TEXTO FORNECIDO =>
O neurocirurgião foi também vice-presidente para a Europa do World Federation of Neurosurgical Society, presidente da Sociedade Europeia de Neurocirurgia, presidente do Conselho Superior de Ciência, Tecnologia e Inovação e da Sociedade de Ciências Médicas de Lisboa e da Academia Portuguesa de Medicina. E teve um papel muito importante no processo de fusão da Universidade Clássica com a Universidade Técnica.
E agora uma nota para a terceira paixão que Lobo Antunes foi dando a entender nas entrevistas que deu: as mulheres. Descrevia-as como “um mistério”. “Se calhar porque eu próprio sou capaz de ter um temperamento feminino nalgumas coisas, não me custa admitir. Tenho uma sensibilidade feminina. Há uma superioridade biológica na mulher, na aparente fragilidade. É um tempero de emoção e inteligência, (…), que a mim me agrada mais.” E talvez por isso se tenha apaixonado tão cedo: “Tinha seis ou sete anos. Comecei muito cedo. Depois vi nas Aventuras do Tom Sawyer ele próprio a fazer macaquices para encantar uma, Amy, se bem me lembro: dependurado no braço da árvore, fazendo o pino, etc. Aquelas demonstrações do macho, do pavão, muito jovem e muito inocente, que abre a cauda. Percebi que aquilo era muito biológico”.
Em entrevista ao Expresso, no final de 2015, Lobo Antunes citou Montaigne para dizer que “todos os dias conduzem à morte”. “O que assusta é a morte interromper a dádiva da vida.” Esta quinta-feira foi assustadora para muitos dos seus familiares, amigos e admiradores. A vida de João Lobo Antunes foi interrompida pela morte.

INSTRUÇÕES DA TAREFA =>
Por favor, reescreva o trecho do texto sobre João Lobo Antunes que começa com as palavras "O neurocirurgião foi" e termina com "a Universidade Técnica.", substituindo "neurocirurgião" por "médico".

DADOS =>
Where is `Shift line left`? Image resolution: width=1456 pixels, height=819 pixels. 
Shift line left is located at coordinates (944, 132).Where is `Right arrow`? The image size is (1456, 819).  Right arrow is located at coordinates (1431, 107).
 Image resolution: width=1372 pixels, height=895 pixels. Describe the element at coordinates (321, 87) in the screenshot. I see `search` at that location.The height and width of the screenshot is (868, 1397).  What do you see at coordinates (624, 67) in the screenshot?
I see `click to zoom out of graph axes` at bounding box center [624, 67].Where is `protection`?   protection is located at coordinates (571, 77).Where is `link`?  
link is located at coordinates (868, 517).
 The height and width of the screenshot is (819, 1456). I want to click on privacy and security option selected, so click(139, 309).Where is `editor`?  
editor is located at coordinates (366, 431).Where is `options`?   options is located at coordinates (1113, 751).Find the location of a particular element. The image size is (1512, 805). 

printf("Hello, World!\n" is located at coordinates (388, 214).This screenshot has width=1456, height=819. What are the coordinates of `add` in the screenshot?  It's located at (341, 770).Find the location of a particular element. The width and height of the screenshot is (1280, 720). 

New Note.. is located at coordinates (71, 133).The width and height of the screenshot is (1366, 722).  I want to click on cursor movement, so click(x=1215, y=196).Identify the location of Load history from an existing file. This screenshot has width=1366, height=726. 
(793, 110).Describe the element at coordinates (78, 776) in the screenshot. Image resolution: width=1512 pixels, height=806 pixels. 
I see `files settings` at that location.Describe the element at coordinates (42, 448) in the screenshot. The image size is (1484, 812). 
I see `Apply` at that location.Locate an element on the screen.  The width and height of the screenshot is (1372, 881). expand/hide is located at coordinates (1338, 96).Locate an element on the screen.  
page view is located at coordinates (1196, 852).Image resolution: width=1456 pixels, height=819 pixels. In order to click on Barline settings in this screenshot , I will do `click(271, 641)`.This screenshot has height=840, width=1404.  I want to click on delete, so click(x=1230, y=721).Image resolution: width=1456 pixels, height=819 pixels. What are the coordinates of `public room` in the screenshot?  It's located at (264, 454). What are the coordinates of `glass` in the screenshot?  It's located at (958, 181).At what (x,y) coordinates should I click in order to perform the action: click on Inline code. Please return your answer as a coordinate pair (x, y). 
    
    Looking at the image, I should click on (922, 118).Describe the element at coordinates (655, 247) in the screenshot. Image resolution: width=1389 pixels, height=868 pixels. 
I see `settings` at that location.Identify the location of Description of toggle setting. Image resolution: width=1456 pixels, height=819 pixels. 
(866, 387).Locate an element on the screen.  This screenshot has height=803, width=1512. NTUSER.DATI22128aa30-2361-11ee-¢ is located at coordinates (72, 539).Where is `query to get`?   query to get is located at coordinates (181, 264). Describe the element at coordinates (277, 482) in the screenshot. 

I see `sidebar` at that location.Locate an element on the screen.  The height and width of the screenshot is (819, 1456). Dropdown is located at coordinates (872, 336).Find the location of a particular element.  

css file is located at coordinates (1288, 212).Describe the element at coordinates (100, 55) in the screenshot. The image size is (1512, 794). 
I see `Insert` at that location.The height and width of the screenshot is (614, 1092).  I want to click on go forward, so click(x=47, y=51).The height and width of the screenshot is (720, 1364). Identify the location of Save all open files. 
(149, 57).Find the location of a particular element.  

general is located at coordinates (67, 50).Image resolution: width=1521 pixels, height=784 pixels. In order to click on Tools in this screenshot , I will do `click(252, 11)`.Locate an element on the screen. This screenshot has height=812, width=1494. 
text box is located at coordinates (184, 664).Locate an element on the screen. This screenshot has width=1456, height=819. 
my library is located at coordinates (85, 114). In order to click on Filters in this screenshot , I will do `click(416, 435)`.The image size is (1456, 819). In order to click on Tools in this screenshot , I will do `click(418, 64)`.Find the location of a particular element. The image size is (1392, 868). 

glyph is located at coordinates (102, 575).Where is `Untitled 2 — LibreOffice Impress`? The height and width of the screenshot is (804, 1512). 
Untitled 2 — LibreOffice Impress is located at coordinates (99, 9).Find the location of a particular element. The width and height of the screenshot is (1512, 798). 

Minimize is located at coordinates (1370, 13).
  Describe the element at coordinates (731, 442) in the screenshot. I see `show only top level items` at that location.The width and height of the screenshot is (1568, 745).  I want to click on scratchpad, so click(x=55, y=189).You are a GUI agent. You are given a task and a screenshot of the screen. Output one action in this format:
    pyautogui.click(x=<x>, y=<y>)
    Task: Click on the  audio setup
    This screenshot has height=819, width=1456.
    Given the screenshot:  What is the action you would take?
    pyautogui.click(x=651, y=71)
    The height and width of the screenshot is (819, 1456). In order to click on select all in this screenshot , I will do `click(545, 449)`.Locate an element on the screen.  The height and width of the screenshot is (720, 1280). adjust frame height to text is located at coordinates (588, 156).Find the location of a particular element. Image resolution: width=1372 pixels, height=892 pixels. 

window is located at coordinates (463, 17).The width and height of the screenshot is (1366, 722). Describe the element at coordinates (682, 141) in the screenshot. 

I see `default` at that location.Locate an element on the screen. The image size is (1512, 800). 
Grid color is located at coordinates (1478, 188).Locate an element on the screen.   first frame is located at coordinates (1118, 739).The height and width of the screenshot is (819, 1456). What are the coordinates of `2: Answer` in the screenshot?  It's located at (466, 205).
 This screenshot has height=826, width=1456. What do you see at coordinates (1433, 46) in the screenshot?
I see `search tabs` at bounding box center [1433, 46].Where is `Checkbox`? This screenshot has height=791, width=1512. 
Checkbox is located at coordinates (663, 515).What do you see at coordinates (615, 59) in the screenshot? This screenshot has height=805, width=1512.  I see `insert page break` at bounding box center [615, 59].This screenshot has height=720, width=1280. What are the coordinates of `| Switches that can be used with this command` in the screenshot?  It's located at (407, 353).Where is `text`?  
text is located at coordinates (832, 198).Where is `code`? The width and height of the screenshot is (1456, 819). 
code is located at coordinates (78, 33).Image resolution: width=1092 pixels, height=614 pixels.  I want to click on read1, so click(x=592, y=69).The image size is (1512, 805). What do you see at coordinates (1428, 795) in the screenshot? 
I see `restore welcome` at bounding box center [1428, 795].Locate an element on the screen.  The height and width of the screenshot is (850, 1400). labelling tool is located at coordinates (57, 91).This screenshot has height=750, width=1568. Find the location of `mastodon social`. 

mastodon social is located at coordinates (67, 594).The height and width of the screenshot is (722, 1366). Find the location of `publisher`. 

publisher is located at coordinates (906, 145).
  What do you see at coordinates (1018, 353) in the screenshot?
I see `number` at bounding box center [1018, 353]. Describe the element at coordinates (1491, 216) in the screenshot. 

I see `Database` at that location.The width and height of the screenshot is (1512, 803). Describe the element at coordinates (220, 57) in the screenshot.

ESPAÇO DA RESPOSTA =>
O médico foi também vice-presidente para a Europa do World Federation of Neurosurgical Society, presidente da Sociedade Europeia de Neurocirurgia, presidente do Conselho Superior de Ciência, Tecnologia e Inovação e da Sociedade de Ciências Médicas de Lisboa e da Academia Portuguesa de Medicina. E teve um papel muito importante no processo de fusão da Universidade Clássica com a Universidade Técnica.